▸ **Given data**:

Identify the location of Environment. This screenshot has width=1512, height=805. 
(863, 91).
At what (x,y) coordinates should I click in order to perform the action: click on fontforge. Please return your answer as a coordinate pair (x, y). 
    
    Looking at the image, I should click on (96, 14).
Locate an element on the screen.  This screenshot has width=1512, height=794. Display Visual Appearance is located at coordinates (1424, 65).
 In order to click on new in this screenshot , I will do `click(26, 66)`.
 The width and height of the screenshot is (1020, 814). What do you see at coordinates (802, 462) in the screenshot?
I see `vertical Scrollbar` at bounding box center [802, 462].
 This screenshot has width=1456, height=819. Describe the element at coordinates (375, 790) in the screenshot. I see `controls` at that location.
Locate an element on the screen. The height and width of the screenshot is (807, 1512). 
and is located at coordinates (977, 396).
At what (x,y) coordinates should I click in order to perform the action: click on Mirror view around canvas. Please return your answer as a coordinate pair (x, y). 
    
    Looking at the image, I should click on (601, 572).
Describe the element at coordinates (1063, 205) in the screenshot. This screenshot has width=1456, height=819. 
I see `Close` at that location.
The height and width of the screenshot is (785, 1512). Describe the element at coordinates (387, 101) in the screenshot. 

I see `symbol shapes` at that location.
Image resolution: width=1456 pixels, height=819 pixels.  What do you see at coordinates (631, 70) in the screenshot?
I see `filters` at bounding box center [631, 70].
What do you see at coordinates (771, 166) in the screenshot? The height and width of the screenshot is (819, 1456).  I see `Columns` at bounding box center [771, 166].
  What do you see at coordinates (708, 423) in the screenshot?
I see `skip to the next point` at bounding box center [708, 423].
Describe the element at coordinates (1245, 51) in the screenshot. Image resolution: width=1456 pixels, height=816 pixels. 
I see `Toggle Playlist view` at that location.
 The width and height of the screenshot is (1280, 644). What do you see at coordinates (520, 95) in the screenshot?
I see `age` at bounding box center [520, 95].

▸ **Written instruction**: Copy out the lines above word for word, starting with the line that contains "coordinates (1424, 65)." and ending with the line that contains "and is located at coordinates (977, 396).", including both of those lines.

▸ **Response**:
Locate an element on the screen.  This screenshot has width=1512, height=794. Display Visual Appearance is located at coordinates (1424, 65).
 In order to click on new in this screenshot , I will do `click(26, 66)`.
 The width and height of the screenshot is (1020, 814). What do you see at coordinates (802, 462) in the screenshot?
I see `vertical Scrollbar` at bounding box center [802, 462].
 This screenshot has width=1456, height=819. Describe the element at coordinates (375, 790) in the screenshot. I see `controls` at that location.
Locate an element on the screen. The height and width of the screenshot is (807, 1512). 
and is located at coordinates (977, 396).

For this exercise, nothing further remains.